4.3 Kernel Bayes’ rule with a model-based prior

We describe how the KBR in Sect. 3.6 can be used when the prior kernel mean \(\hat{m}_{\Pi }\) is given by a model-based estimator such as (21). This way of applying KBR is employed in Sect. 5 to develop our filtering method. The notation in this subsection follows that in Sect. 3.6.

Denote by \({\hat{m}} _{\Pi } := \sum _{j=1}^{\ell } \gamma _{j} m _{j}\) a prior kernel mean estimate, where \(m_1,\ldots ,m_\ell \in \mathcal {H_X}\) represent model-based kernel mean estimates and \(\gamma _1,\ldots ,\gamma _\ell \in \mathbb {R}\); for later use, we have written the kernel means \(m_1,\ldots ,m_\ell \) rather abstractly.

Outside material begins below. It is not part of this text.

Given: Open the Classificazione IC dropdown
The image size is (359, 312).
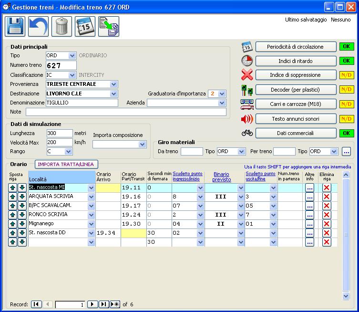Looking at the screenshot, I should [x=72, y=75].
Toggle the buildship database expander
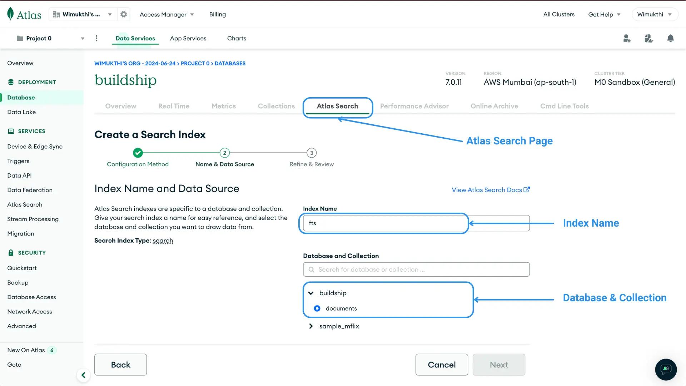Viewport: 686px width, 386px height. 311,293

For instance, if \({\hat{m}} _{\Pi }\) is obtained from the Mb-KSR (21), then \(m_{j}\) may be given in the form \(m_{j} = \int k_\mathcal {X}(\cdot ,x) p_M(x|\tilde{X}_j) dx\) for some probabilistic model \(p_M(x|\tilde{x})\) and some \(\tilde{X}_j \in \mathcal {X}\).

Then the KBR with the prior \({\hat{m}} _{\Pi }\) is simply given by the estimator (14) with the weight vector \(w \in \mathbb {R}^n\) replaced by the following:

$$\begin{aligned} w = {\left( {{G_X} + n\varepsilon {I_n}} \right) ^{ - 1}}{M \gamma } \in \mathbb {R}^n, \end{aligned}$$

where \(\gamma := (\gamma _1,\ldots ,\gamma _n)^\top \in \mathbb {R}^\ell \) and \(M \in \mathbb {R}^{n \times \ell }\) is such that \(M_{ij} = m_{j}(X_i)\). This follows from that the weight vector w for the KBR is that of the NP-KSR (13); see also Sect. 4.2.2.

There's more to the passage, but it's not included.